* About this exercise: Write each line of the material exactly as given, from the top through the line that contains "[Previous products] (12, 888)", and omit all pictures.

* The input:
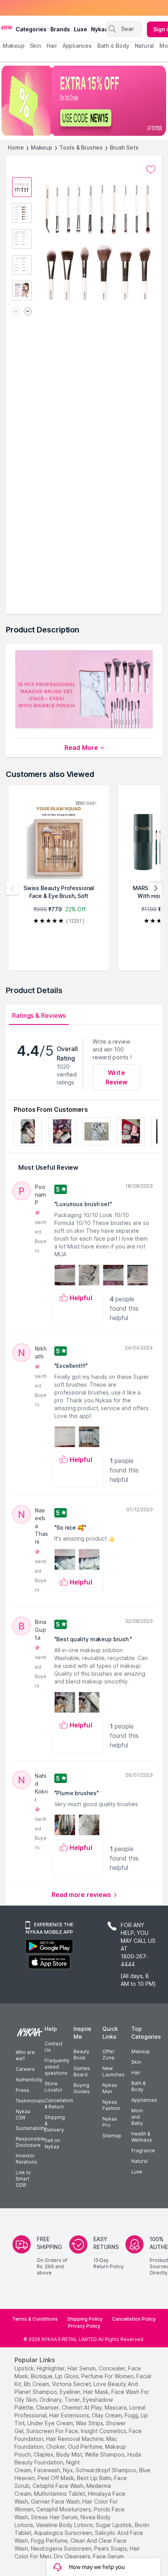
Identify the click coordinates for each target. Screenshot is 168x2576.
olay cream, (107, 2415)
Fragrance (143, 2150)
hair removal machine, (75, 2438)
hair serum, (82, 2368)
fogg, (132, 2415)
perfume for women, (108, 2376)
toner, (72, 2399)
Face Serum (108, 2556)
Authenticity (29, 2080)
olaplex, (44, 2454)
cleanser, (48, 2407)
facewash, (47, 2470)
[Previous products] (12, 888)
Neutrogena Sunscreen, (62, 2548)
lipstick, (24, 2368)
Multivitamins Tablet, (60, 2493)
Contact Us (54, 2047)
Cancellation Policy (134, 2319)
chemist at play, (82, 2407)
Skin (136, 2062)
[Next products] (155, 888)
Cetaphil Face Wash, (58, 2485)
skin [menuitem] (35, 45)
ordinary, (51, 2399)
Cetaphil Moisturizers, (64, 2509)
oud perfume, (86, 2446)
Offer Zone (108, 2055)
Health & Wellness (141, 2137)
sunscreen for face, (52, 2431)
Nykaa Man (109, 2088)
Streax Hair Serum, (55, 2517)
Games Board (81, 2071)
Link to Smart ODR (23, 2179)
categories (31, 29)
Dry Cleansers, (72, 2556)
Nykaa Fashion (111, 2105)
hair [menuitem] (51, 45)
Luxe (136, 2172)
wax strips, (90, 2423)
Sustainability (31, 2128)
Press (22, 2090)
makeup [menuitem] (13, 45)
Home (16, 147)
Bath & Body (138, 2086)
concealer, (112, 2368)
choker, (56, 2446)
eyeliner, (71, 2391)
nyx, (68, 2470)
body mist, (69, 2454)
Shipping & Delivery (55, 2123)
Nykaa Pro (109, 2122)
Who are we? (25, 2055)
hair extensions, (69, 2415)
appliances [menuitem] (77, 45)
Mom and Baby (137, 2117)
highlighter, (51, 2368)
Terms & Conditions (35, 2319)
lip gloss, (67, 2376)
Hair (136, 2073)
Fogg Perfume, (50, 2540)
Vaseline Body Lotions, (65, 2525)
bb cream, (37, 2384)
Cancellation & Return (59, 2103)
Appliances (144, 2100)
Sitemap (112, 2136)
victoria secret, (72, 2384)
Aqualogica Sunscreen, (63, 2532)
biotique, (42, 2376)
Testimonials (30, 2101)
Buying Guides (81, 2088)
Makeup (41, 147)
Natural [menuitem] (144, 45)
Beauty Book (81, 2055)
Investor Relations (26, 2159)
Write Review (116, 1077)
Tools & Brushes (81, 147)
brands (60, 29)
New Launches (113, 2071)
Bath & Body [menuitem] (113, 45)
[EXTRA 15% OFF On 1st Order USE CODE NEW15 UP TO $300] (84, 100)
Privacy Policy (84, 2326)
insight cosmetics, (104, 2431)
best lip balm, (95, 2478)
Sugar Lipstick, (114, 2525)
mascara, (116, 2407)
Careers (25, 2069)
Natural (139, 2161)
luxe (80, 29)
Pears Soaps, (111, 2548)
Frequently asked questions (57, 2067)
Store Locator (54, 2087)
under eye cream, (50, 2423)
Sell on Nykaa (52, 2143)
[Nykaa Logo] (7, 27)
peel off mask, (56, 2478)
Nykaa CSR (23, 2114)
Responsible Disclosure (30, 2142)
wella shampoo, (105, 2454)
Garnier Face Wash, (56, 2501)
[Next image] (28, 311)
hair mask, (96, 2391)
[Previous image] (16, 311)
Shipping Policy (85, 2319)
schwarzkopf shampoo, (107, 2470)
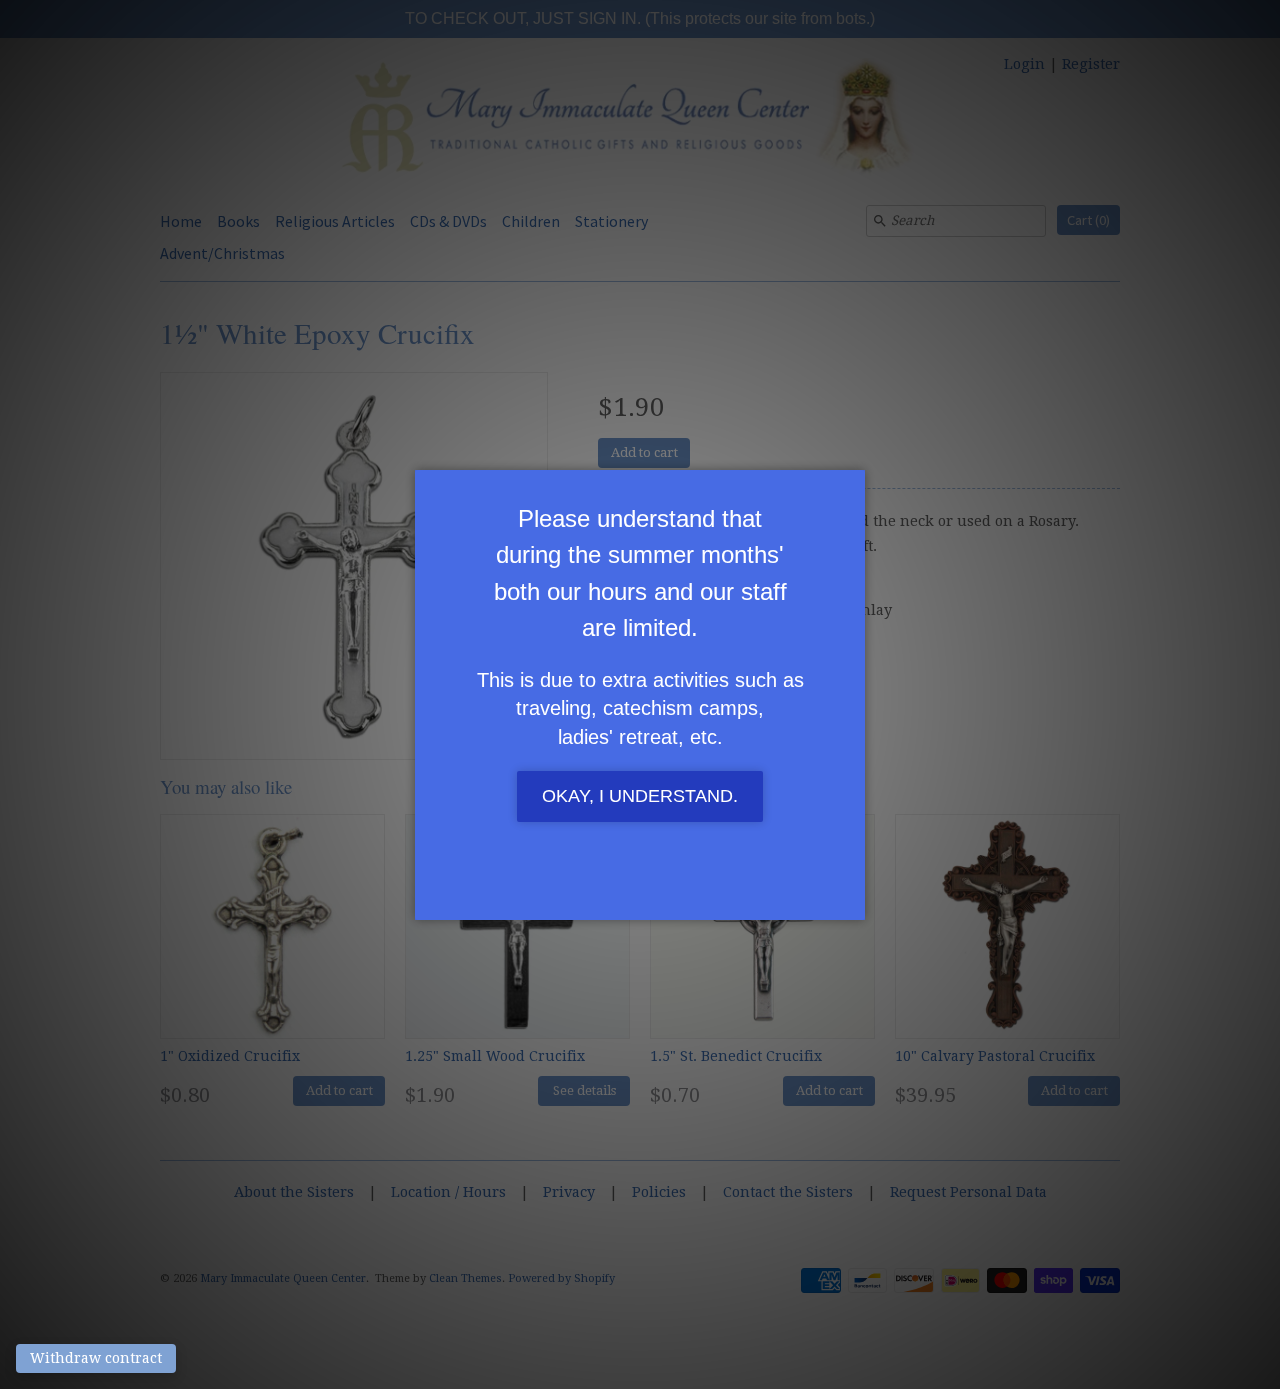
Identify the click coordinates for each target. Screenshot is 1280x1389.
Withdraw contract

* Task solution:
Identify the click coordinates for each target. Screenshot is 168x2576.
olay cream, (107, 2415)
Fragrance (143, 2150)
hair removal machine, (75, 2438)
hair serum, (82, 2368)
fogg, (132, 2415)
perfume for women, (108, 2376)
toner, (72, 2399)
Face Serum (108, 2556)
Authenticity (29, 2080)
olaplex, (44, 2454)
cleanser, (48, 2407)
facewash, (47, 2470)
[Previous products] (12, 888)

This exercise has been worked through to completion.